** begin DATA FOR PROCESSING **
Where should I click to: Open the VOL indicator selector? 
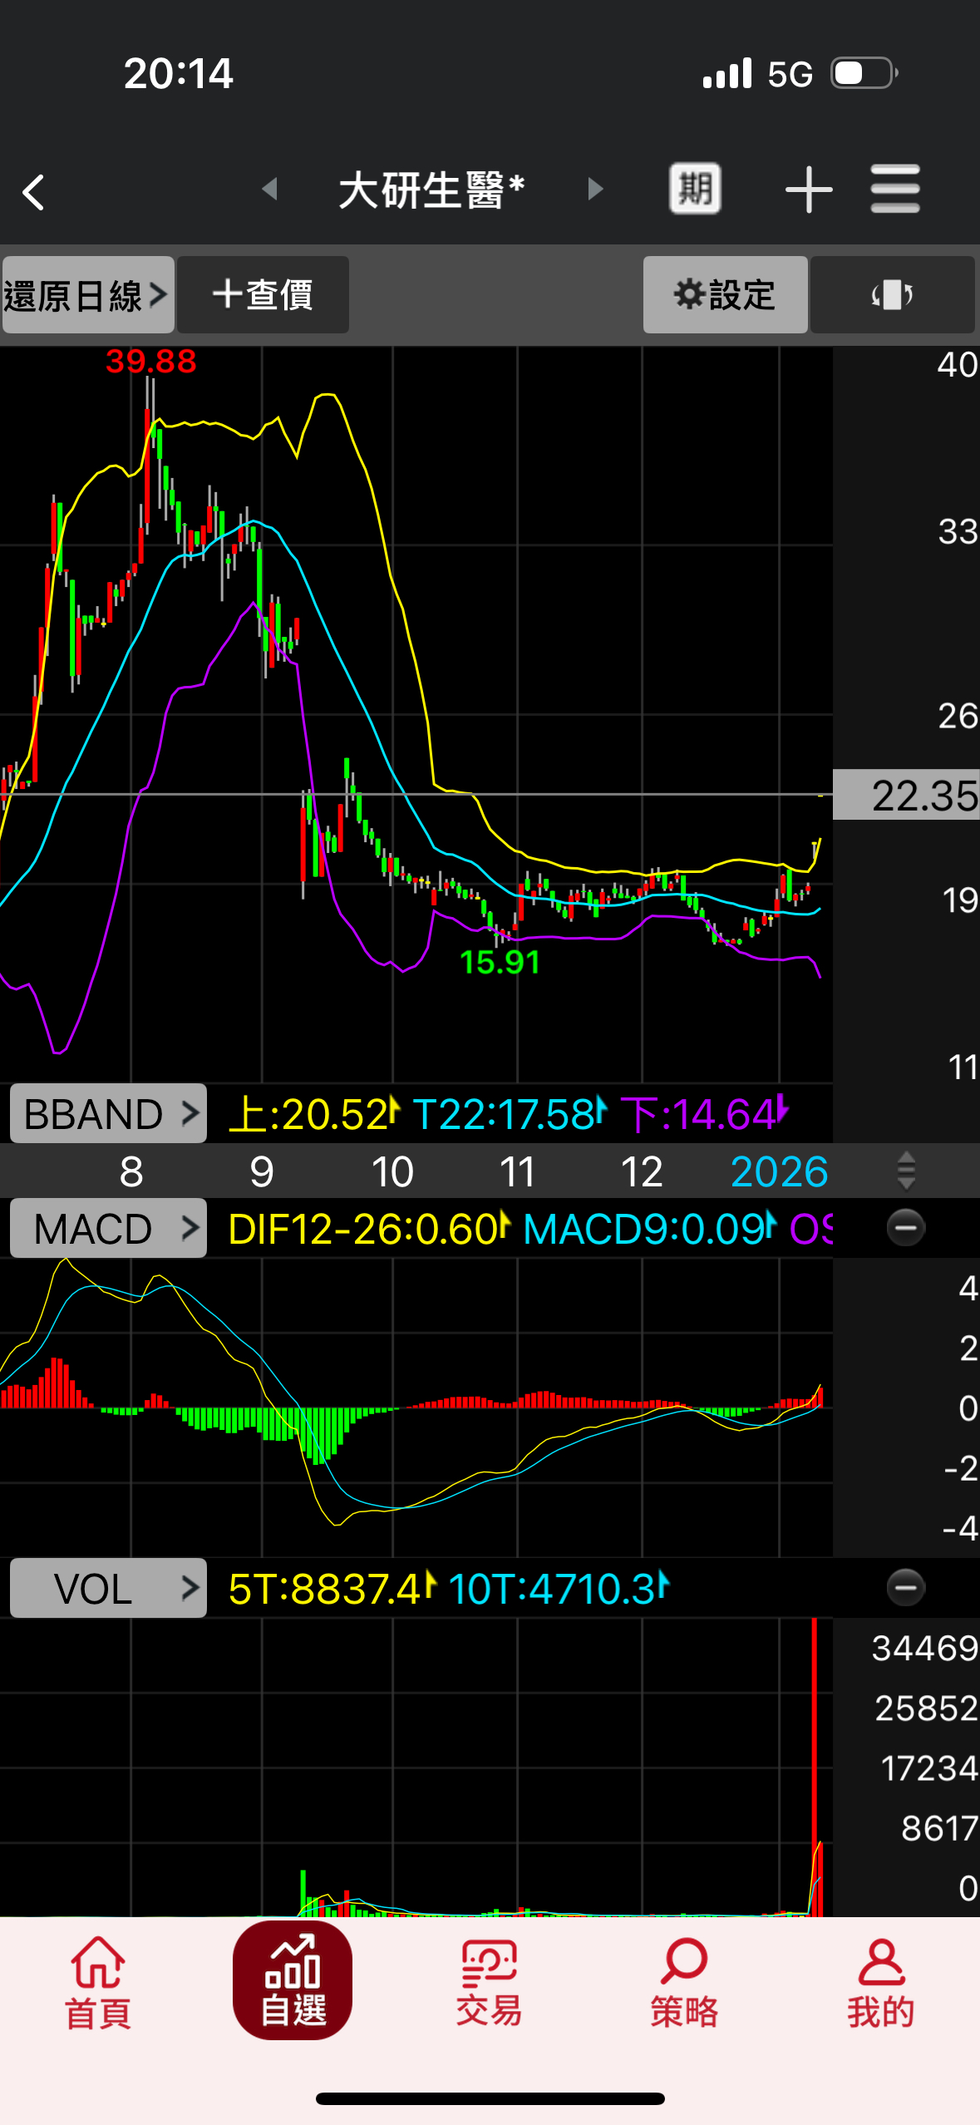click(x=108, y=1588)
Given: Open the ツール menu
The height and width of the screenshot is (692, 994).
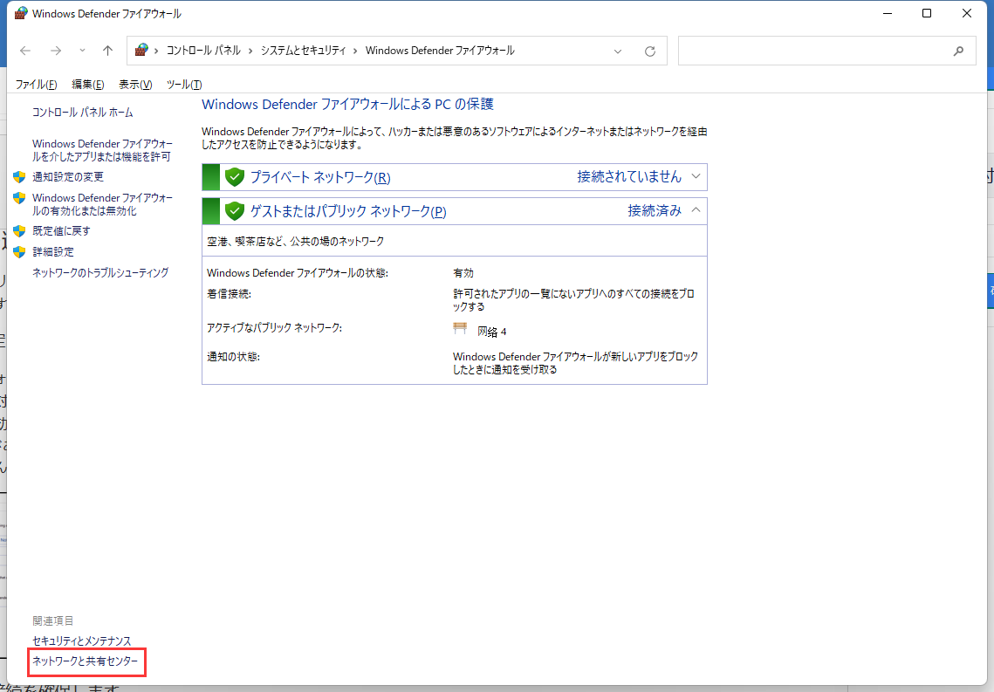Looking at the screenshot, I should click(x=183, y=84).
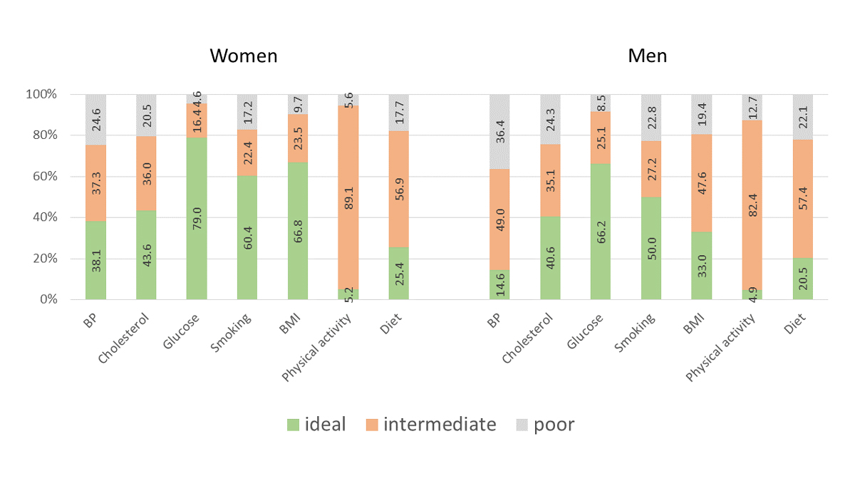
** end DATA FOR PROCESSING **
### SET TASK
Change every "Open" to "Show" in the listing above and write it out again with nothing else altered. Leave out the pictures.

### FINAL RESULT
Where should I click to: Show the VOL indicator selector? 
click(x=108, y=1588)
Given: Show the ツール menu
The height and width of the screenshot is (692, 994).
Looking at the screenshot, I should click(x=183, y=84).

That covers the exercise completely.